Archives mensuelles : juin 2014

Tu finiras écrivain

J’ai pris l’habitude de vivre seule. La conséquence c’est que je me parle à moi-même. Dans ma tête ou tout haut certaines fois. Le premier pas vers la folie ?

Une ancienne amie, enfin pas vraiment une amie (le futur ne l’a pas démontré, qui a disparu de longue date) mais je lui dois une seule chose, ceci, cette ancienne connaissance, dirons-nous, m’avait dit : « non tu ne deviendras pas folle, mais tu finiras écrivain. »

Dont acte.

Tavel — la cuvée royale

La cuvee royale

Puis un Tavel 1999, la cuvée royale, l’ombre de lui-même mais quelques beaux restes qui ont fait dire à l’amie avec qui je l’ai bu, « qu’est-ce que ça a dû être quand il était encore dans sa splendeur… »

J’en ai bu l’été passé de cette cuvée royale, du vin de l’année précédente, dans sa pleine force, effectivement une splendeur, un concentré de saveurs, de souvenirs de l’été qui fut le sien —

trace d’un autre été, de l’été d’avant le grand départ quand j’ai acheté ce Tavel 1999 un morceau de France que j’emmenais avec moi, un morceau de ton cœur.

Bourgogne blanc 1997 — trace

Bourgogne blanc 1997

Je suis tombée l’autre soir sur un Mâcon Fuissé blanc de 1997 tout à fait correct, pas grandiose mais correct.

Trace de Bourgogne, trace d’autres vins, de dégustations entre amis —

un autre lieu, une autre vie.

Le voyage Chatou—New York

Chatou New York

Petit à petit je jette tout le vin accumulé pendant des années, les années 90 — 10 ans d’achats de vins de toutes nos regions françaises qui partent dans l’évier.

Seuls les blancs et de façon surprenante les rosés tiennent le coup, dans une certaine mesure.

Il est trop tard et le voyage en bateau (Paris-)Chatou—Le Havre—New York les avait déjà achevés, il aurait fallu tout boire dans l’année qui a suivi la traversée.

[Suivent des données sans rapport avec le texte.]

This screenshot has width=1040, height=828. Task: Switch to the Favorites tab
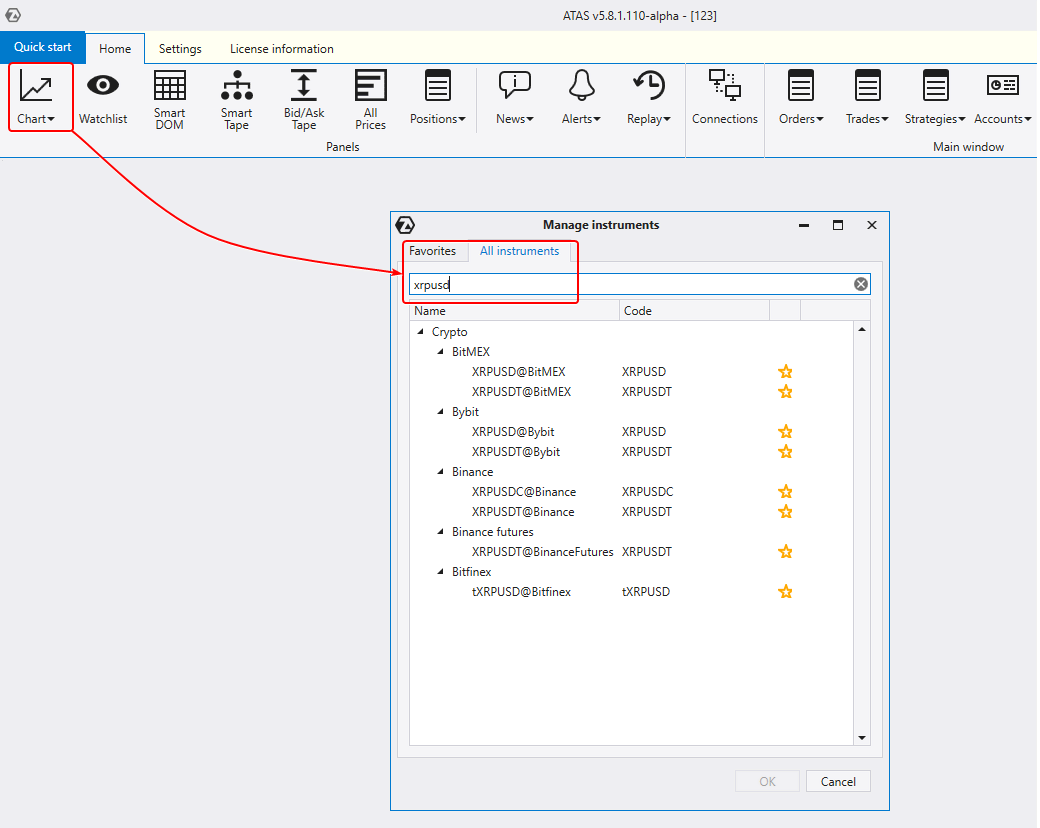click(432, 251)
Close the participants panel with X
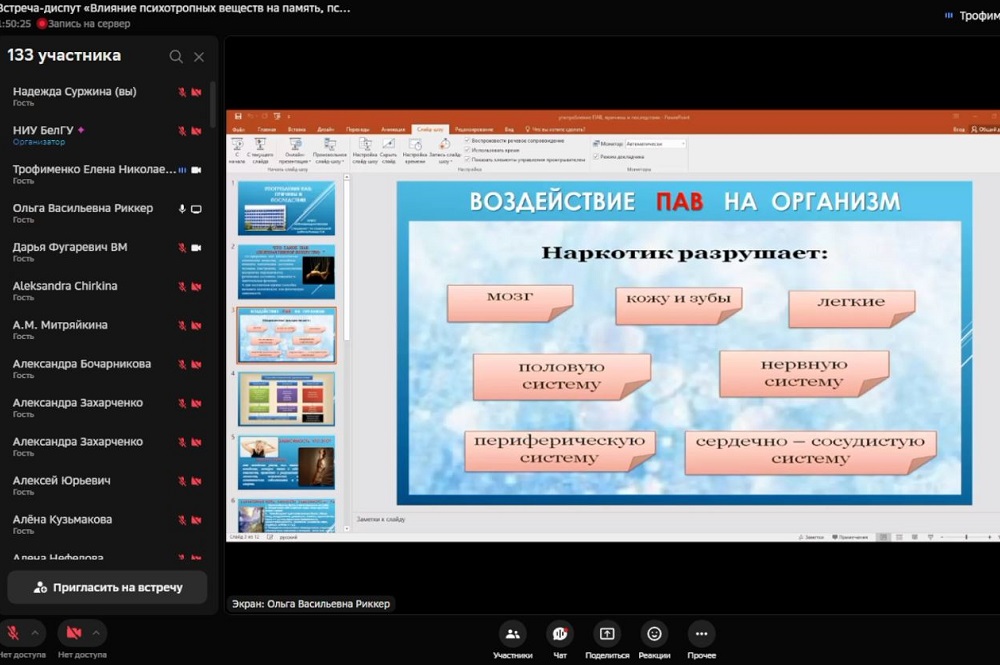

Maintenant ce sont mes tuyaux qui les boivent.

Les regrets — trace

Les regrets aussi

trace de regrets, des photos jamais prises, lieux qui ont disparu, New York change si vite,

de personnes perdues évanouies dissoutes dans le temps — que je ne retrouve pas,

je marche sur la trace de mon passé dans cette ville, ténue elle s’efface je n’en ai pas gardé les

bribes en image, seuls mes écrits de ce temps-là, un guide inutilisable désormais —

restent mes mots quand je vous les racontais.